-- START OF SOURCE --

Please show how to setup problem in excel or other stat software so it can be solved:

Part I

The average number of strokes for a tool is 45,000.

The standard deviation is 2,500 strokes.

A punch has a total of 25 mm that can be ground off before it is no longer useful.

Each regrind to sharpen a punch removes 1 mm of punch life.

The cost to regrind is:

2 hours of press downtime to remove and reinsert tool, at $300 per hour

5 hours of tool maintenance time, at $65 per hour

5 hours of downtime while press is not being used, at $300 per hour

The average wait time for unplanned tool regrind is 15 hours at $300 per hour.

Because of the large number of strokes per tool regrind, this is considered to be a continuous distribution. The normal curve probability distribution is applicable.

Part II

Using the data provided in Case Study Part I above, perform calculations to answer the following questions:

What is the probability that a tool will last?

-- END OF SOURCE --
-- START OF SUPPLIED INFORMATION --

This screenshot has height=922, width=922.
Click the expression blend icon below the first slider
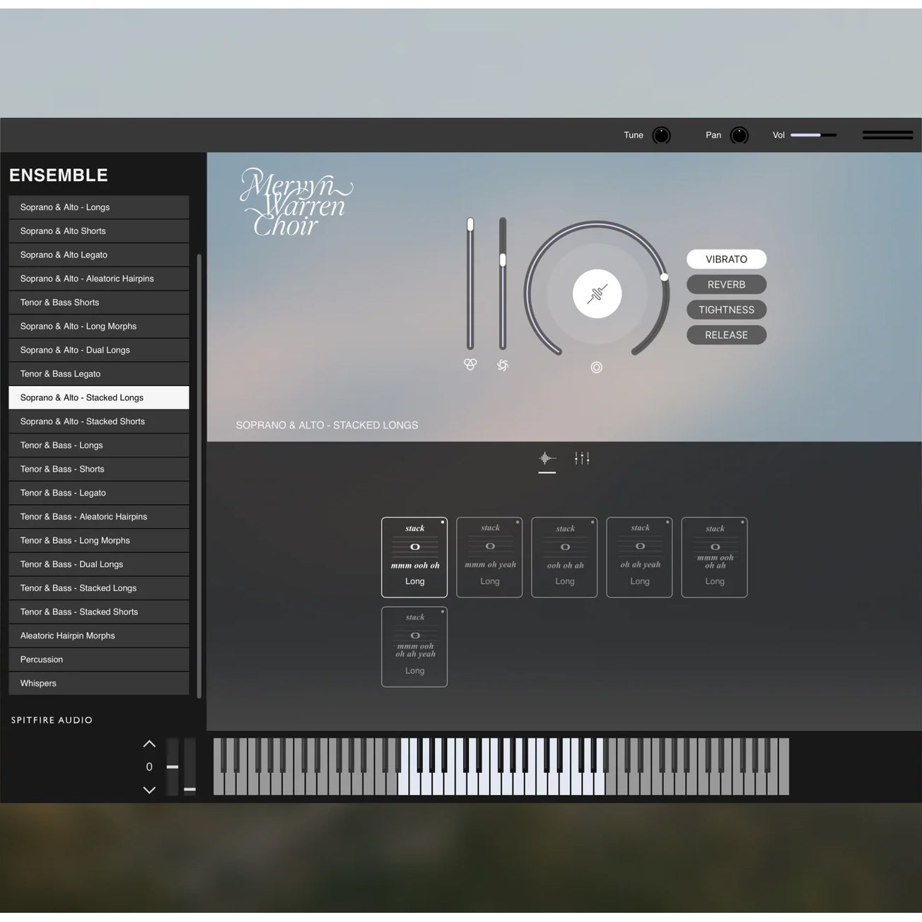pyautogui.click(x=469, y=365)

-- END OF SUPPLIED INFORMATION --

## LIST OF TASKS
• A. In the tool regrind post, how much can be ground off a punch in total before it is no longer useful?
• B. Please retype the stretch of the tool regrind post from "The average wait" through "tool will last?".

## TASK-BY-TASK ANSWERS
• A. 25 mm

• B.
The average wait time for unplanned tool regrind is 15 hours at $300 per hour.

Because of the large number of strokes per tool regrind, this is considered to be a continuous distribution. The normal curve probability distribution is applicable.

Part II

Using the data provided in Case Study Part I above, perform calculations to answer the following questions:

What is the probability that a tool will last?